Trials / Recruiting
RecruitingNCT06084819
Clinical Study of Venetoclax Combined With CACAG Regimen in the Treatment of Relapsed/Refractory Acute Myeloid Leukemia
A Prospective,Randomized,and Comparative Study on the Efficacy of Venetoclax Combined With CACAG Regimen and BAT Regimen in the Treatment of Relapsed/Refractory Acute Myeloid Leukemia
- Status
- Recruiting
- Phase
- Phase 2
- Study type
- Interventional
- Enrollment
- 200 (estimated)
- Sponsor
- Chinese PLA General Hospital · Academic / Other
- Sex
- All
- Age
- 14 Years – 75 Years
- Healthy volunteers
- Not accepted
Summary
The purpose of this study is to compare the efficacy and safety of venetoclax combined with CACAG regimen with BAT regimen in the treatment of relapsed/refractory acute myeloid leukemia.
Detailed description
Despite advances in therapies for acute myeloid leukemia (AML) in the past decades, some patients still suffer from relapsed/refractory (R/R) disease, resulting in poor outcomes. With a median overall survival (OS) of 4-7 months under classic chemotherapy approaches, it is imperative to explore new treatment options.Accumulating research has demonstrated the importance of epigenetic modification in the pathogenesis of chemoresistance.

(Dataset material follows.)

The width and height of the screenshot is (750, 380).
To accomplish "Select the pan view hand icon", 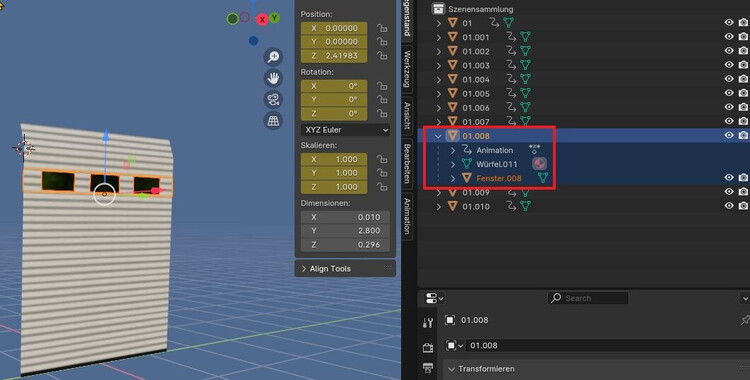I will tap(273, 78).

Recent studies have shown that combining venetoclax with hypomethylating agents (HMAs) such as azacitidine, or low-dose cytarabine (LDAC) improves the response and survival rates in R/R AML patients. To enhance the response rate, we designed a regimen that combines chidamide, azacitidine, cytarabine, aclarubicin, and G-CSF with venetoclax (CACAG+VEN regimen) for the treatment of patients with R/R AML. In this study, we intend to compare the efficacy and safety of venetoclax combined with the CACAG regimen with Best-Available Therapy(BAT) regimen in the treatment of relapsed/refractory acute myeloid leukemia.
Conditions
Interventions
| Type | Name | Description |
|---|---|---|
| DRUG | Azacytidine;Cytarabine;Aclacinomycin;Chidamide;Venetoclax;Granulocyte colony-stimulating factor | 1. Azacytidine (75mg/m2/day, days 1 to 7). 2. Cytarabine (75-100mg/m2 q12h, days 1 to 5). 3. Aclacinomycin(20mg/day, days 1,3,5). 4. Chidamide(30mg/day , days 1,4,8,11). 5. Venetoclax (100mg on day 1,200mg on day 2,400mg on days 3-14). 6. Granulocyte colony stimulating factor (300 μg/day, day 0 until agranulocytosis recovery) |
| DRUG | Best-Available Therapy(BAT) Regimen | 1. FLAG regimen:Fludarabine(30mg/m2,days 1-5)+Cytarabine (1-2g/m2 applied 4h after fludarabine, days 1 to 5)+Granulocyte colony-stimulating factor(300ug/day,days 0 to 5) 2. CLAG regimen:Cladribine(5mg/2,days 1-5)+Cytarabine (1-2g/m2 applied 4h after fludarabine, days 1 to 5)+Granulocyte colony-stimulating factor(300ug/day,days 0 to 5) 3. MAE regimen:Mitox(10mg/m2,days 1 to 5)+VP-16(100mg/m2,days 1 to 5)+Cytarabine (100-150mg/m2,days 1 to 7) 4. DCAG regimen:Decitabine(20mg/m2,days 1 to 5)+Aclacinomycin(20mg/day on days 1,3,5)+Cytarabine (100mg q12h,days 1 to 5)+Granulocyte colony-stimulating factor(300 ug/day,day 0 until agranulocytosi recovery) 5. HAA regimen:HHT(2mg/m2,days 1 to 7)+Aclacinomycin(20mg/day,days 1 to 7) and Cytarabine (100-200 mg/m2, days 1 to 5); 6. HAD regimen:HHT(2mg/m2,days 1 to 7)+Daunorubicin(45mg/m2/day,days 1 to 3)+Cytarabine (100-200 mg/m2,days 1 to 5). |
Timeline
- Start date
- 2023-08-01
- Primary completion
- 2029-01-31
- Completion
- 2030-01-31
- First posted
- 2023-10-16
- Last updated
- 2026-04-02
Locations
1 site across 1 country: China
Source: ClinicalTrials.gov record NCT06084819. Inclusion in this directory is not an endorsement.